Daniel Boulud came to Beijing early, opening Maison Boulud in the former U.S. embassy adjacent to Tiananmen Square in 2008, a time when most Western chefs had made headway only in Shanghai. “Years ago, only French chefs from France were invited to open restaurants in Asia,” says the French-born, New York–based Boulud, who is both. “Today the world looks to New York restaurateurs.” Three years since opening, Maison Boulud still has the best French cuisine in town and has used its primacy to procure the choicest ingredients from local purveyors: Though the beef is Wagyu and the lamb is from New Zealand, chef Brian Reimer sources much from the area’s farmers, like eggplant and zucchini, which make their way on to the menu as an accompaniment to za’atar-dusted veal tenderloin wrapped in pancetta. At 23 Qian Men Dongdajie; 86-10/6559-9200; maisonboulud.com.
Midnight in Peking
For the release of Midnight in Peking, the new book from Paul French based on the true story of the murder of Pamela Werner, the young daughter of a former British consul in 1930s Beijing, Penguin China has put together a wonderful walking tour through many of the locations, from the hutong where Werner once lived to the legation quarter, which now houses Maison Boulud, to the ice-skating rink where Werner was last seen. For tour information, contact Abi Howell at Penguin China; 86-10/6409-6982; midnightinpeking.com.
China World Summit Wing
One of the city’s chicest new hangouts is Atmosphere Bar, on the 80th floor at the China World Summit Wing hotel, in Beijing’s tallest building. Often booked solid for a month (hotel guests receive preference), Atmosphere has Beijing’s best cocktails, while the crowd—beautiful, sophisticated and well-off—is among the city’s most stylish. Of the hotel’s 278 rooms and suites, the newest of the Shangri-La gang, try one of the Grand Premiere rooms, the only places where one can soak in a marble bathtub while gazing out over the Forbidden City. At 1 Jianguomenwai Ave.; 86-10/6505-2299.

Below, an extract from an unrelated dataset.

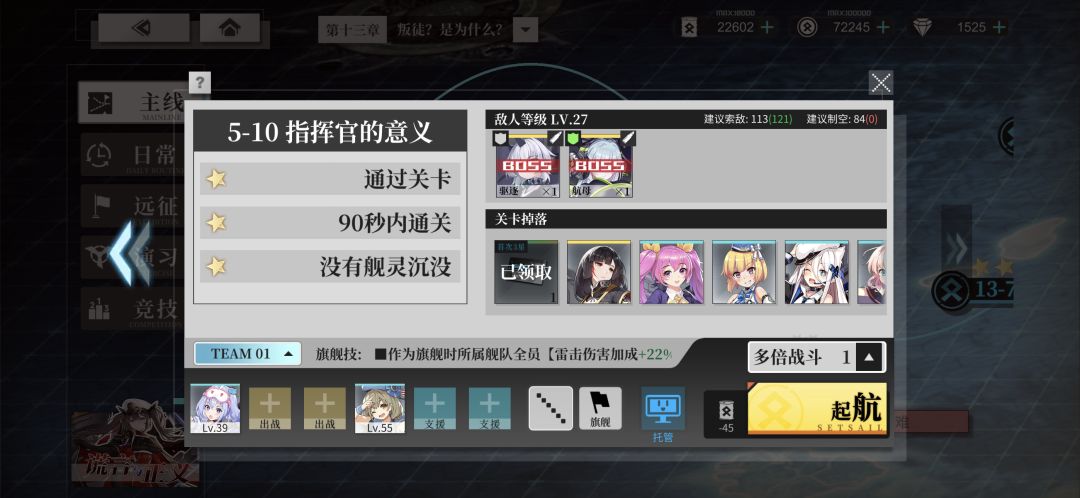Image resolution: width=1080 pixels, height=498 pixels.
Task: Expand the chapter title dropdown arrow
Action: pyautogui.click(x=526, y=30)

While most wealthy Chinese are drawn to the new Lanvin and Prada shops at the upscale Sanlitun Village North, true cognoscenti head to the mall’s basement, where half a dozen shops by Chinese luxury designers have sprung up. The best is BNC, opened by media guru Hong Huang, who has a keen eye for up-and-coming local designers like Uma Wang and Pari Chen, whose knit dresses (from $470) and elegantly draped eveningwear (from $320) are sold at this store. At 09A Sanlitun Village N.; 86-10/6416-9045.
Temple Restaurant Beijing
Housed in a 600-year-old former Qing Dynasty temple compound (forgotten, buried and only rediscovered in 2007), Temple has been restored and is now one of Beijing’s most exclusive restaurants. Opened in mid-September, it’s also available for private parties, which include French-inspired tasting dinners and the warm care of Ignace Lecleir, the former general manager of Maison Boulud. At 23 Songzhusi, Shatan Beijie; 86-10/8400-2232; temple-restaurant.com.